Update (8/17/06, 12:39AM): Also, if Erlang were statically typed, we wouldn't have Smerl! :)
One of the greatest aspects of Erlang's concurrency is the way it's implemented behind the scenes. Erlang code runs in a virtual machine called BEAM, which is responsible for spawning, scheduling, and cleaning up Erlang processes, as well as passing messages between them. Erlang processes are much more lightweight than OS threads, which means that you can potentially spawn millions of processes on a single box. Try that with a pthreads-based library and your machine would croak after the first 4000-10000 threads. Erlang's lightweight processes are the reason for this graph, which compares the number of simultaneous connections Yaws can handle compared to Apache:
It's very important for a language to get concurrency right from the beginning. I occasionally hear about attempts to add Erlang-style concurrency to other languages. However, even if those attempts are successful, it would take years for programmers to embrace them and for open source libraries and applications to use them. That's why Joe Armstrong is right when he says that Erlang programmers have a head start. I have quoted these words before, but I think they are worth quoting again in this context:
Erlang also maps nicely onto multi-core CPUs - why is this? - precisely because we use a non-shared lots of parallel processes model of computation. No shared memory, no threads, no locks = ease of running on a parallel CPU.
Believe me, making your favourite C++ application run really fast on a multi-core CPU is no easy job. By the time the Java/C++ gang have figured out how to throw away threads and use processes and how to structure their application into small lightweight processes they will be where we were 20 years ago.
Does this work? - yes - we are experimenting with Erlang programs on the sun Niagara - the results are disappointing: our message passing benchmark only goes 18 times faster on 32 CPU's - but 18 is not too bad - if any C++ fans want to try the Niagara all they have to do is make sure they have a multi-threaded version of their application, debug it -'cos it probably won't work and they can compare their results with us (and I'm not holding my breath).

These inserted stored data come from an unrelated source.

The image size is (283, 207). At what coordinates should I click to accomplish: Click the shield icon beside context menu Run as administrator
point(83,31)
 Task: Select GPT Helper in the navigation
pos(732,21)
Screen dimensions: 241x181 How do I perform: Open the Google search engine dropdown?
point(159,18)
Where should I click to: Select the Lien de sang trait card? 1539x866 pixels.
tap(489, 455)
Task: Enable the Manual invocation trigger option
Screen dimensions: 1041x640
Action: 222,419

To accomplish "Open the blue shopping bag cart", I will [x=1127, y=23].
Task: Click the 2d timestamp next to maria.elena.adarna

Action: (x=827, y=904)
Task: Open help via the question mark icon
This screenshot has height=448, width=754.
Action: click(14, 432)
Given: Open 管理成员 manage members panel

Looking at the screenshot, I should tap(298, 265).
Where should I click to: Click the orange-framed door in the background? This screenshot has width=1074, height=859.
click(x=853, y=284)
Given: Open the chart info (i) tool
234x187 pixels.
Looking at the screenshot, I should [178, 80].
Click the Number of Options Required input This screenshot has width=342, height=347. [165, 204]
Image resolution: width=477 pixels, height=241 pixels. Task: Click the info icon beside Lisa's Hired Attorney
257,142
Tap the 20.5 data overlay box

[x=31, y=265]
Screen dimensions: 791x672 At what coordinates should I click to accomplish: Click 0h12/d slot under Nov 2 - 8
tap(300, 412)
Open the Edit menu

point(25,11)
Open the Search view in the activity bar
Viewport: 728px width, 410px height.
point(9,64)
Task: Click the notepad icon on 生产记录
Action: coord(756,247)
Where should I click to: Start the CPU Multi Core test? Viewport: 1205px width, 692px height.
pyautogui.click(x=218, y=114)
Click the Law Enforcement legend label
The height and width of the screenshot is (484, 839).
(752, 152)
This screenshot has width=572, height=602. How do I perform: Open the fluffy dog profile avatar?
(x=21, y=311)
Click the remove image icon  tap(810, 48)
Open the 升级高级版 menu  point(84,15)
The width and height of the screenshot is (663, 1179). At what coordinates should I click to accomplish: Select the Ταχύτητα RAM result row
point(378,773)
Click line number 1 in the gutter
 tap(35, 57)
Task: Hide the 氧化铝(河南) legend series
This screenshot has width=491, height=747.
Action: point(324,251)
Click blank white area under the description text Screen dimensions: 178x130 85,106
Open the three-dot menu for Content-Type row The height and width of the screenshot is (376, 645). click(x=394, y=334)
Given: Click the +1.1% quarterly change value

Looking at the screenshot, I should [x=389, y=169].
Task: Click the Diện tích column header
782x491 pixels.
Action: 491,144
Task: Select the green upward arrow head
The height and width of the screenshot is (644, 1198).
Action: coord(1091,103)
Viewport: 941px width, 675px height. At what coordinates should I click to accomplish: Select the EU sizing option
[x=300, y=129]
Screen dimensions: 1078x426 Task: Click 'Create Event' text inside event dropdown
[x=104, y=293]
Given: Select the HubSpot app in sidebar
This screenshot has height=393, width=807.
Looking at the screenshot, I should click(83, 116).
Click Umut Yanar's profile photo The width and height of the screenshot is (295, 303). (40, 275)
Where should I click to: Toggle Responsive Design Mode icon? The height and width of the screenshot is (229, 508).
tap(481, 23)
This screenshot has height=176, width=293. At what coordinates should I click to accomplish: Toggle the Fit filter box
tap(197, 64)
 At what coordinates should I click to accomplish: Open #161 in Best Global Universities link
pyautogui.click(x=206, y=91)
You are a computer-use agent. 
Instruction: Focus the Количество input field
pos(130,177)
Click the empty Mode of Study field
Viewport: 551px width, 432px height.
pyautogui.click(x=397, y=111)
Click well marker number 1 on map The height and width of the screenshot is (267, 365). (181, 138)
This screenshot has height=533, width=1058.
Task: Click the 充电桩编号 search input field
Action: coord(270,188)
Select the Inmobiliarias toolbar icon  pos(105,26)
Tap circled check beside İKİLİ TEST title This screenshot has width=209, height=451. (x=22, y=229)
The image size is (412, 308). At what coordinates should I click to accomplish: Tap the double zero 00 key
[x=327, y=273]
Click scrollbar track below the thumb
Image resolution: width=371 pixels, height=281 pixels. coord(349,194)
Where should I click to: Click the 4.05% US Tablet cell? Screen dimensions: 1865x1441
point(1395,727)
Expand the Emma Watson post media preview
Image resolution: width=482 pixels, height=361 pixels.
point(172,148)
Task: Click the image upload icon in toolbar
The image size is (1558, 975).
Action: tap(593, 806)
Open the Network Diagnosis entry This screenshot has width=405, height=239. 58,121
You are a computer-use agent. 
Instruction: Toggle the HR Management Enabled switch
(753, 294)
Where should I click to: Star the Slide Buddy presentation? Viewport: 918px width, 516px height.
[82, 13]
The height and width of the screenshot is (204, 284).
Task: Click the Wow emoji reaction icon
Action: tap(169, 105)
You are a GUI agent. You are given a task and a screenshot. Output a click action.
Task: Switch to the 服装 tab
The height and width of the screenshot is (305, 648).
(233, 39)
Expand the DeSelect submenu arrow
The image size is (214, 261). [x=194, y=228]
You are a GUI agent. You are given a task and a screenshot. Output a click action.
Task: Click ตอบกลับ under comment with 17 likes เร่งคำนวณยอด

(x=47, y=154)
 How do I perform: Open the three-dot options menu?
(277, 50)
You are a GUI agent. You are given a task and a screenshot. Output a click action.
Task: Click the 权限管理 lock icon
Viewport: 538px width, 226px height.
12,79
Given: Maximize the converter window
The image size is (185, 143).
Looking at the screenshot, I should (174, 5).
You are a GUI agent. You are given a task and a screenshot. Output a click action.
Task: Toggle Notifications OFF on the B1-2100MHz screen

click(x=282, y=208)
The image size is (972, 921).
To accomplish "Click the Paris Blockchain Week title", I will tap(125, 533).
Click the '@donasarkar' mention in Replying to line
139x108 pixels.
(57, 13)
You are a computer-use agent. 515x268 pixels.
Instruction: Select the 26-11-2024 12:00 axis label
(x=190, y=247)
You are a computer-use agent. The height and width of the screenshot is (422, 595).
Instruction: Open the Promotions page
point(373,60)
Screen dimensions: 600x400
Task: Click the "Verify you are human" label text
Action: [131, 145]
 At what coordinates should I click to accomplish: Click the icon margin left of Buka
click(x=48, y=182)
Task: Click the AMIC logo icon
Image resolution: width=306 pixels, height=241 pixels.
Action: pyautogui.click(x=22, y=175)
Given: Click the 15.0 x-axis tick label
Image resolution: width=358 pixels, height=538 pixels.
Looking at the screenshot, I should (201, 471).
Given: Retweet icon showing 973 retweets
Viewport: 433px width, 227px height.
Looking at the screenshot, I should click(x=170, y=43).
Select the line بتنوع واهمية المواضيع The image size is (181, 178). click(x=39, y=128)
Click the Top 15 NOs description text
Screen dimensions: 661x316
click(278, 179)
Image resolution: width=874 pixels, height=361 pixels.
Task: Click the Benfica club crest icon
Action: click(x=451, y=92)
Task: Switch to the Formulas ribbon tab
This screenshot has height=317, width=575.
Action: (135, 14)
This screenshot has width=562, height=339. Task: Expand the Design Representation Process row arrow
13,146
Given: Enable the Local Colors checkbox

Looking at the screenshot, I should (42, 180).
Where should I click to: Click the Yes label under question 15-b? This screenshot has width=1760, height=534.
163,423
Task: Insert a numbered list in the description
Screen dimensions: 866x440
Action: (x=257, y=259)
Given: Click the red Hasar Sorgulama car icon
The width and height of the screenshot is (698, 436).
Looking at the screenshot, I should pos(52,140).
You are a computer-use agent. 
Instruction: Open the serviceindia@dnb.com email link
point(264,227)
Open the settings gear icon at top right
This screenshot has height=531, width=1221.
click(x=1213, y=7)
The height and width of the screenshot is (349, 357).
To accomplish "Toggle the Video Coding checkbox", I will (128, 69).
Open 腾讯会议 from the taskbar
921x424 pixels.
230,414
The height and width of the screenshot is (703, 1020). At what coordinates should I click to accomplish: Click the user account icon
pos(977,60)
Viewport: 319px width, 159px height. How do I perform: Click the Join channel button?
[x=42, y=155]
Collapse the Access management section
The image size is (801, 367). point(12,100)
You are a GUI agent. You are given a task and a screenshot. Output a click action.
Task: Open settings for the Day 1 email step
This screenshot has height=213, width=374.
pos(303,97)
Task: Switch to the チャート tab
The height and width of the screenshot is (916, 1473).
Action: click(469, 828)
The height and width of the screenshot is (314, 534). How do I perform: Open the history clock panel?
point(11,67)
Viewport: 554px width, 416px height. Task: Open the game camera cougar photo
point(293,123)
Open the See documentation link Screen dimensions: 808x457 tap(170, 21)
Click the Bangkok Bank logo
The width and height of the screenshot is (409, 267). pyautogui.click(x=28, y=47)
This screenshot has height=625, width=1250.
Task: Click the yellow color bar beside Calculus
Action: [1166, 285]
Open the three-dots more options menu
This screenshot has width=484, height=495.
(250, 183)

Turning a sequential program in a parallel program for the Niagara is really easy. Just change map/2 to pmap/2 in a few well chosen places in your program and sit back and enjoy.
Efficency comes from a correct underlying architecture, in this case being able to actually use all the CPUs on a multi-core CPU. The ability to scale and application, to make it very efficient, to distribute it depends upon how well we can slit the application up into chuncks that can be evaluated in parallel. Erlang programmers have a head start here.
Well, I hope you find this interesting, and maybe even useful :) For additional reading, check out this well-written defmacro.org article about Erlang-style concurrency. If you haven't used Erlang, I recommend downloading it and following the Getting Started guide. This will give you the flavor of good concurrent programming with Erlang.
Update (8/17/06): For a great discussion about concurrent programming in Erlang vs. other languages, read this mailing list posting by Richard O'Keefe. It's pure gold.